> Required action
Work through the data below and state how many lines contain "computer", giving that number alone.

> Records for processing
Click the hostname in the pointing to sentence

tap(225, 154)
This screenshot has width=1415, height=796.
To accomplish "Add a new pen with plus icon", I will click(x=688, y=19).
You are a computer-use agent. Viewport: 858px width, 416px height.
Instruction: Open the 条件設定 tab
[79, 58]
* * *
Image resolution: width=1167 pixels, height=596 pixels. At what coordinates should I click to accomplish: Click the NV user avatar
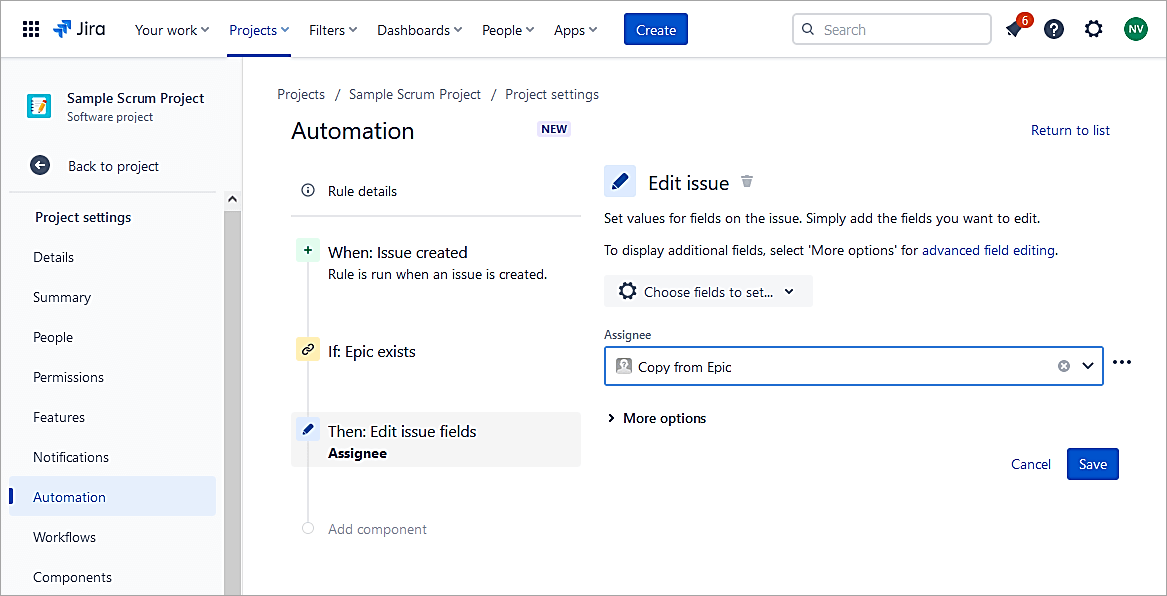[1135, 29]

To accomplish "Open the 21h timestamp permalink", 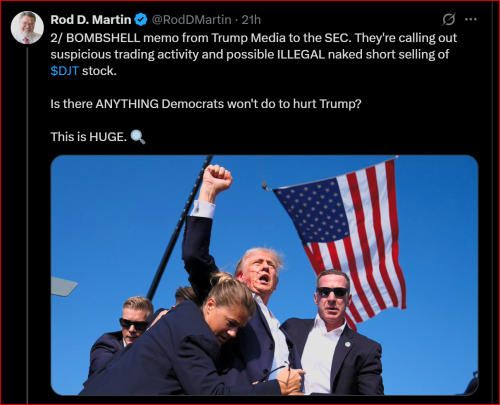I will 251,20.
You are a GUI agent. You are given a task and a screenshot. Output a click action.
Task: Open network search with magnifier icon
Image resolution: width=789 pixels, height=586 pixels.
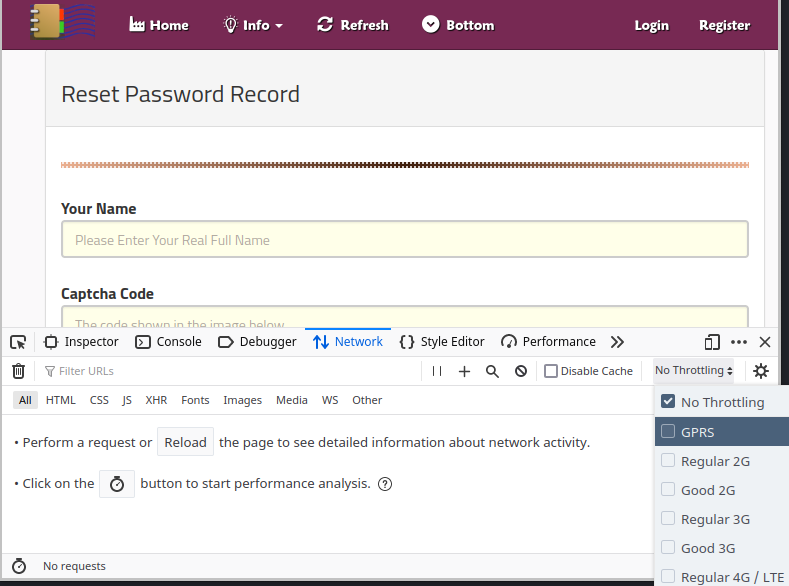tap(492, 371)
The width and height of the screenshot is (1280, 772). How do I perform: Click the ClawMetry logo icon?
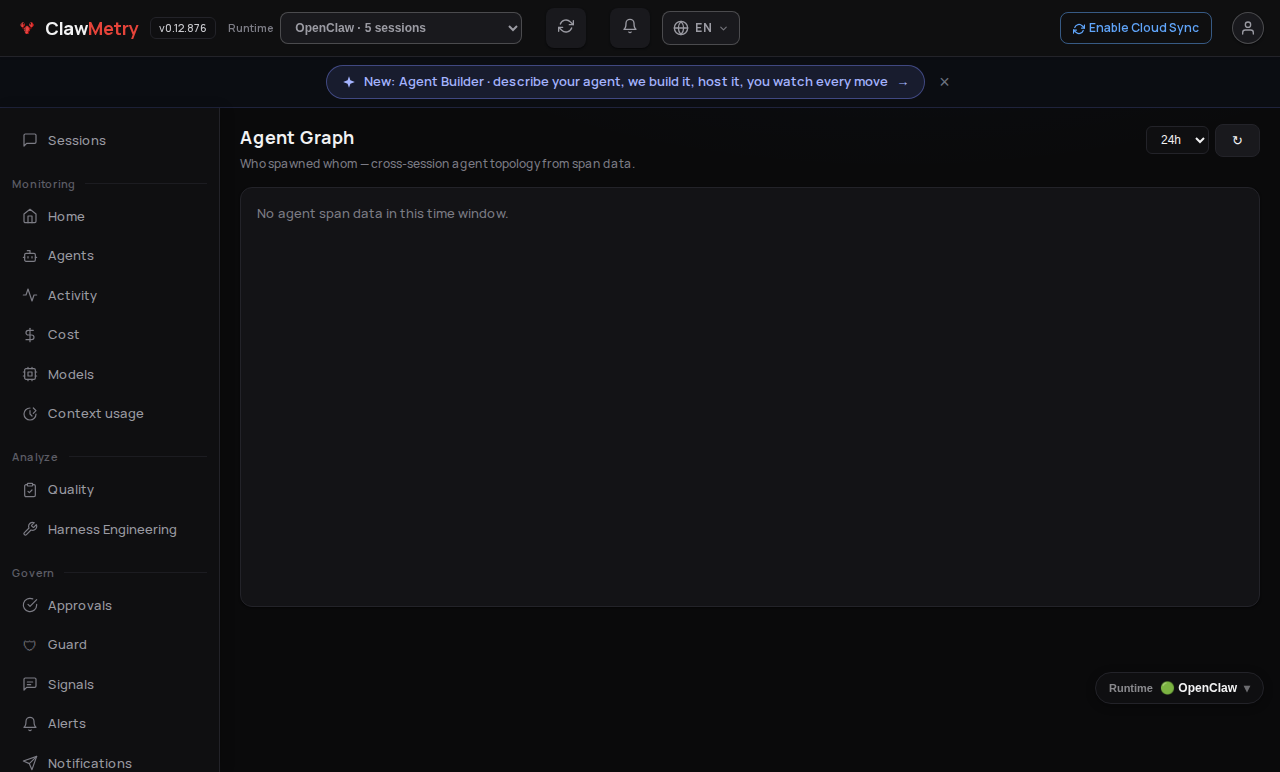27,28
==
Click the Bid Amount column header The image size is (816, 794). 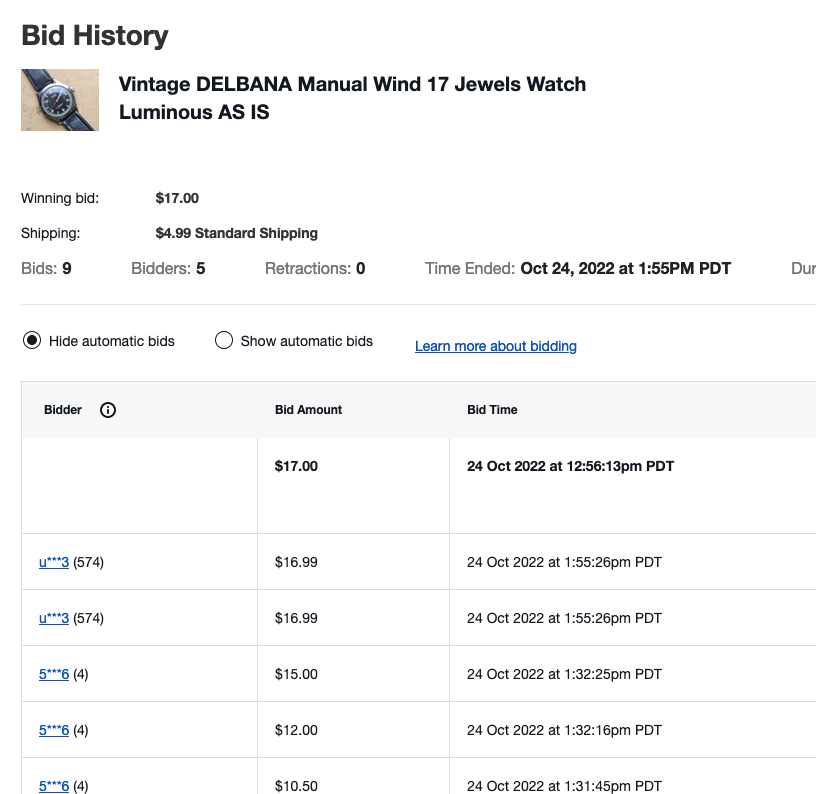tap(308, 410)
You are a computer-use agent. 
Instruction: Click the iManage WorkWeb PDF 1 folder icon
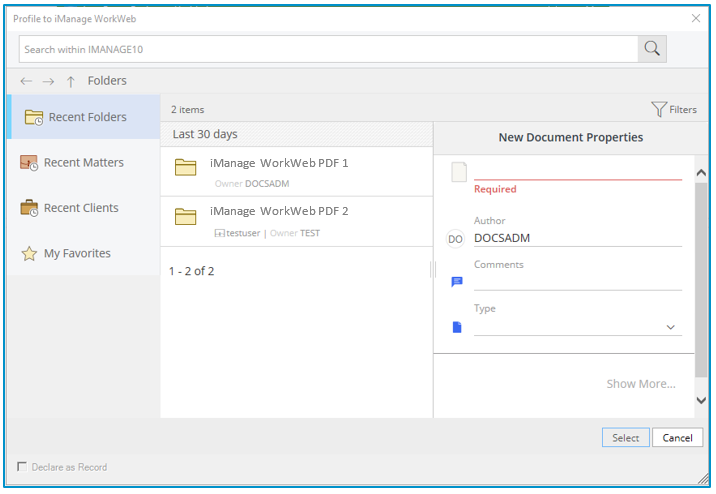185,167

> Answer space
2